## Arbeitsauftrag A
Wie lange dauert laut dem Lesetext die Ausbildung der Freiwilligen zu Rettungshelfern?
## Arbeitsauftrag B
Schildern Sie anhand des Lesetextes, welche Lage im Krankentransport von Vientiane beschrieben wird, bevor von den freiwilligen Helfern die Rede ist.

:: Lesetext

So., 10.11.19 | 19:20 Uhr
Das Erste
Laos: Die Straßenretter von Vientiane
Laos gehört zu den ärmsten Ländern Südostasiens. Selbst für den Transport von Kranken in die Hospitäler der Hauptstadt Vientiane können die Behörden nicht sorgen. Viele, die im hektischen Verkehr der Hauptstadt bei einem Unfall verletzt werden, kommen gar nicht in die Ambulanz. Seit einiger Zeit kümmern sich freiwillige Helfer um den Transport von Kranken. Die Freiwilligen werden drei Monate lang zu Rettungshelfern ausgebildet. Fast 10.000 Verletzten haben sie im vergangenen Jahr geholfen.

::::
:: Datenabschnitt

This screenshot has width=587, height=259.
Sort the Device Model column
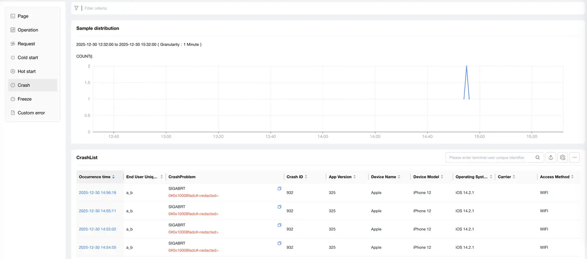442,177
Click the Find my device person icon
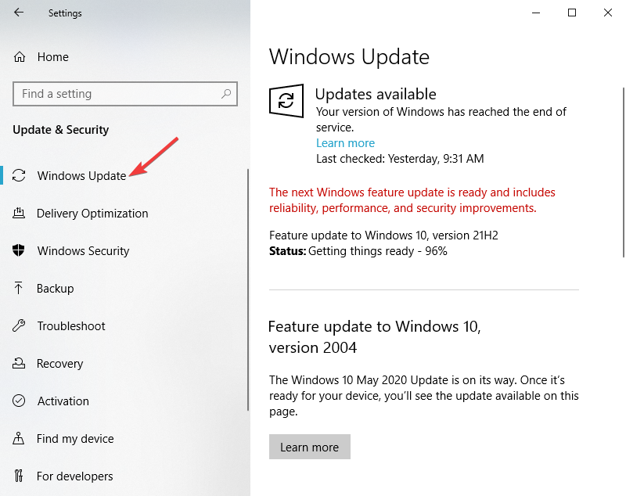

::::

## Ihre Lösung A
Drei Monate.

## Ihre Lösung B
Die Behörden können nicht einmal den Transport von Kranken in die Hospitäler der Hauptstadt gewährleisten. Viele, die im hektischen Verkehr bei einem Unfall verletzt werden, gelangen gar nicht erst in die Ambulanz.